İçeriğe geçmek için "Enter"a basın

Almanya Türk milletinin tarihini karalıyor! (2)

Profesör Lowry’nin araştırmaları, Morgenthau’nun Lepsius’e verdiği bilgileri, aynı zamanda İngiliz Savaş Propaganda Bürosu tarafından 1916’da yayımlanan Mavi Kitap’ın editörü konumundaki Viscount Bryce’a da verdiğini göstermektedir.

Yani, bugün artık tam bir savaş propaganda malzemesi olduğu ortaya çıkan Mavi Kitap ile Lepsius’un savaş sonrası Paris’te kitap olarak yayımlanan raporu ve Büyükelçi Morgenthau’nun anılarının dayandığı bilgilerin kaynağı aynıdır. Bu bilgi kaynağı da, tümüyle yalan veya yarı gerçek verileri nakleden ve çarpıcı tutarsızlıkları içeren Amerikalı misyonerlerin raporlarıdır. ABD Konsolosluk raporlarının da misyoner raporlarına dayandığı bilinmektedir. Bu bağlamda, misyonerlerin Protestanlaştırmak istedikleri Ermenileri himayelerine almış olduklarını ve Osmanlı’yı da baş düşmanları olarak gördüklerini belirtelim.

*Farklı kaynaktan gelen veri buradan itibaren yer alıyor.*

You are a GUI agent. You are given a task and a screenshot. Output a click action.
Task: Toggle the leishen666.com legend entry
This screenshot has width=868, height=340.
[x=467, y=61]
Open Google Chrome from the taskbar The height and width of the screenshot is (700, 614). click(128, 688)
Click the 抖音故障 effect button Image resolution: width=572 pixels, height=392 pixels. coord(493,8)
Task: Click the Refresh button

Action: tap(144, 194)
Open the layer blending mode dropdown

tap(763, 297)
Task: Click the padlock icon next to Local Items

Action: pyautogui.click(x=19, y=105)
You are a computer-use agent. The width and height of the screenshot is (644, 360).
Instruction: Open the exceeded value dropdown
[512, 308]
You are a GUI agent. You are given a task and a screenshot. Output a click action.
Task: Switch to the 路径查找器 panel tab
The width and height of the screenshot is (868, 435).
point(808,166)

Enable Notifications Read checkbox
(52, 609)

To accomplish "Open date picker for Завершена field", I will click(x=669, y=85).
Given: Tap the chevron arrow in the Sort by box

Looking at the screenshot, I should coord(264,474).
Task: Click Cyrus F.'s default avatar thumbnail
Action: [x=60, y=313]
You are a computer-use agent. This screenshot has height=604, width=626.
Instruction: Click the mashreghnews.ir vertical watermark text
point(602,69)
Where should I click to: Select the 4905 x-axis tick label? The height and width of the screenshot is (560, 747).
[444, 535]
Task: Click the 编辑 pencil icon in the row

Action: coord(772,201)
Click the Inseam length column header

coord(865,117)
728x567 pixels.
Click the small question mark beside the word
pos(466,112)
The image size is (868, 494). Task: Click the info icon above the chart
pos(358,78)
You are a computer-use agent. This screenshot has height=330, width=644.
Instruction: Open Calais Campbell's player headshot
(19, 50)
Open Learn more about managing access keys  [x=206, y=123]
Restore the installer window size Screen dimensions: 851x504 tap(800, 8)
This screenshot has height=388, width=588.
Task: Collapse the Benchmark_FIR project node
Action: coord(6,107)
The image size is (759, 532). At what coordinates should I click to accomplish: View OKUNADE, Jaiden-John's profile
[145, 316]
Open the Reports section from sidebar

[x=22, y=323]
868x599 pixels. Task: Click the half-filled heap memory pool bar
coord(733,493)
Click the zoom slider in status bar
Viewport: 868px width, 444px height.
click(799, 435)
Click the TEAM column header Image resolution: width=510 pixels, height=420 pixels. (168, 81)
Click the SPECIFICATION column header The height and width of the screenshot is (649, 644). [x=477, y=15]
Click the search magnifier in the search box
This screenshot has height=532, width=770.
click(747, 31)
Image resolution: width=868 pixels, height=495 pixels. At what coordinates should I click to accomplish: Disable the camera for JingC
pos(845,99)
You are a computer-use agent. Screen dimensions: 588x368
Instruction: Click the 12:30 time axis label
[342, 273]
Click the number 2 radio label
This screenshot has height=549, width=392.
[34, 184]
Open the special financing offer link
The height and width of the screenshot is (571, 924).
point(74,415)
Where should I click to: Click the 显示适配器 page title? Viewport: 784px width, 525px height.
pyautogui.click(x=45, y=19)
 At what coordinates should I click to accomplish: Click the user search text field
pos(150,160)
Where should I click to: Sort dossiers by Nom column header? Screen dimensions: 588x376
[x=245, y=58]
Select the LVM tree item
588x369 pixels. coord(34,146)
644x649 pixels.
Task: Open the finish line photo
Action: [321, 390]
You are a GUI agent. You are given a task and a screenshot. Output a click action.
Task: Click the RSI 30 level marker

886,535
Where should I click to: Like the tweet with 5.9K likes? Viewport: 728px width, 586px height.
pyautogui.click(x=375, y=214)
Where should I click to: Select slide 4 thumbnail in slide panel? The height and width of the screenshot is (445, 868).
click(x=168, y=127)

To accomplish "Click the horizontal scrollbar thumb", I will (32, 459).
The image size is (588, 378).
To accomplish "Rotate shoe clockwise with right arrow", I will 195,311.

TBMM’nin bildirisine ve içerdiği öneriye atıf

Alman Parlamentosu kararında, TBMM’nin 13 Nisan tarihinde oybirliğiyle kabul etmiş olduğu bildiriye ve içerdiği öneriye en ufak bir atıfta bulunulmaması hayret verici ve düşündürücüdür. Bu durum, karar taslağını hazırlayanların, bazı hususları Alman Parlamentosu’nun dikkatinden bilinçli olarak kaçırdıklarını ortaya koymaktadır. TBMM bu bildirisinde “akıl ve mantığın, Türkiye ile Ermenistan’ın ortak bir girişimle tabuları yıkmaktan korkmamalarını ve ortaklaşa yaşadıkları beşeri facianın tüm yönlerini açığa çıkararak tarihleriyle yüzleşmeye ve hesaplaşmaya hazır olmalarını emrettiğini” açıklamış ve ortaya koyduğu bu siyasi iradeyi fiiliyata intikal ettirmek üzere de şöyle bir öneride bulunmuştu: “Türkiye ile Ermenistan kendi tarihçilerinden oluşacak ortak bir komisyon kurmalı, ulusal arşivlerini kısıtlamaya tabi tutmadan araştırmaya açmalı, ilgili diğer arşivlerde de sürdürülecek ortak araştırmaların sonuçları dünya kamuoyuna açıklanmalı ve bahis konusu komisyonun kuruluş ve çalışma yöntemleri iki ülke arasında saptanmalıdır.”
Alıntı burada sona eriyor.